POLÍCIA SABIA ATE COR DO CELULAR
Para a família, Alisson era monitorado há pelo menos quatro meses pela PF. Foi o período em que encomendas que ele recebia da mesquita apareceram violadas.
— Eles sabiam de detalhes íntimos da família. Tanto que foram direto ao quarto dele. Sabiam exatamente o que procuravam. Perguntaram sobre um celular branco que nem a gente sabia que existia — conta o padrasto.
O cerco à casa começou às 2h de quinta-feira, segundo vizinhos. Os agentes se esconderam no mato até o amanhecer. Bateram na porta e se dirigiram para o quarto de Alisson, que tentou sem sucesso esconder o tal celular branco embaixo do travesseiro do padrasto. A PF também levou o aparelho da mãe, nove HDs, uma faca e alguns livros.
— Fico mais tranquila em saber que a Polícia Federal está cuidando dele.
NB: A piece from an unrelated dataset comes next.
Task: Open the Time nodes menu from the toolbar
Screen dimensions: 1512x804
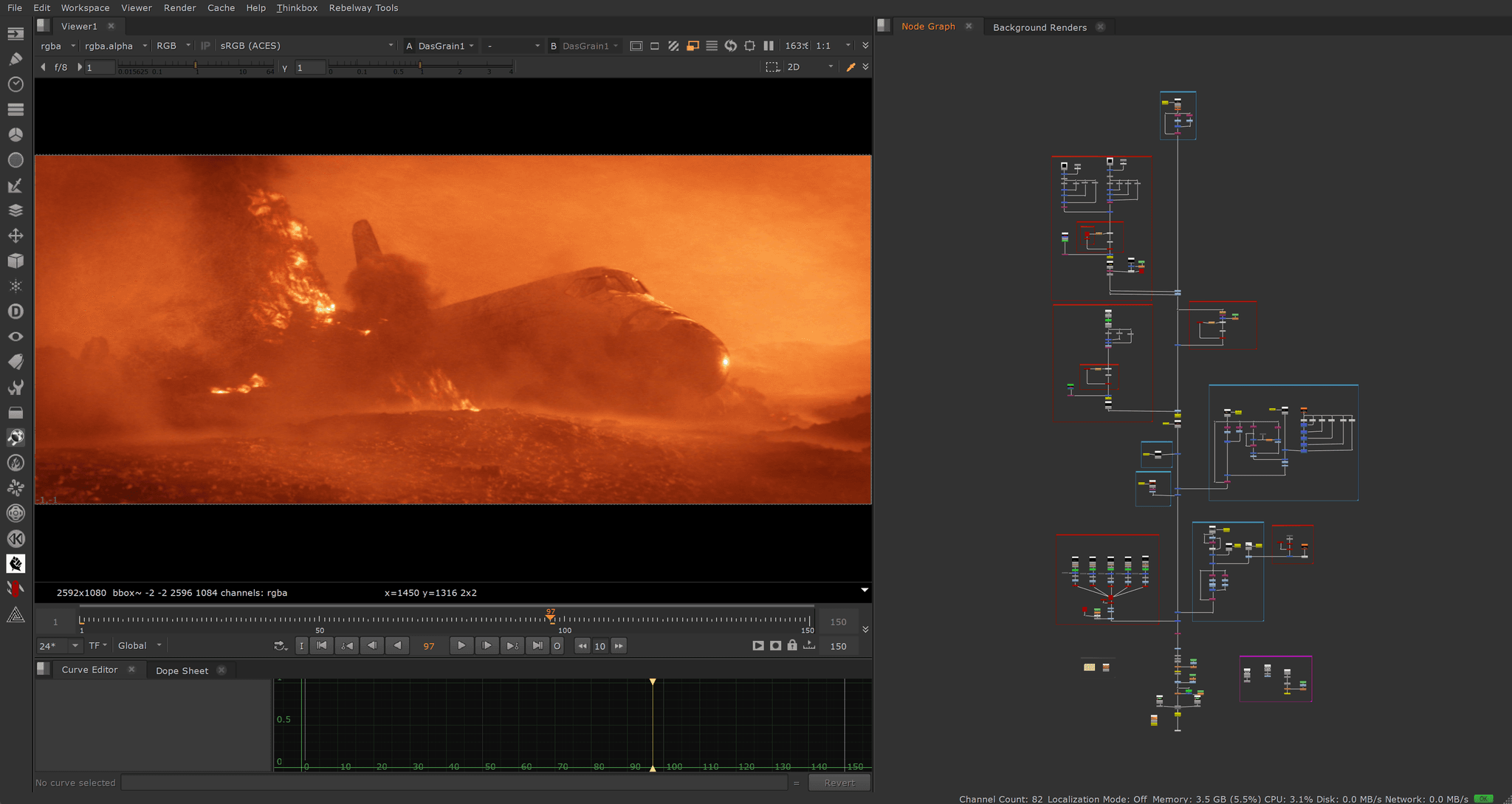Action: [16, 84]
Quem sabe ele não acaba com essa bobagem. A minha preocupação agora é que todos o estão tratando como se fosse o bin Laden. Sou mãe, tenho certeza de que ele não seria capaz de matar as pessoas. Ele sofreu uma lavagem cerebral por parte desses malucos. Chegou a tal ponto, que comprou um turbante pela internet, mas não teve coragem de sair na rua com ele — disse a mãe, que acredita que a ordem de prisão vai transformá-lo. — Ele não é de chorar mesmo. A avó dele morreu, e não escorreu uma lágrima do rosto dele. Alisson é duro na queda, mas acho que ele sofreu um baque. Ele não esperava. A polícia vai consertar meu filho. Não levei a sério esse fanatismo.
A lembrança mais forte de Alisson na casa agora são as palavras em árabe que escreveu, de próprio punho, na parede branca e suja de seu quarto. São dizeres da bandeira do EI, o shahada, compromisso que todo muçulmano deve fazer: “Não há Deus senão Alá”.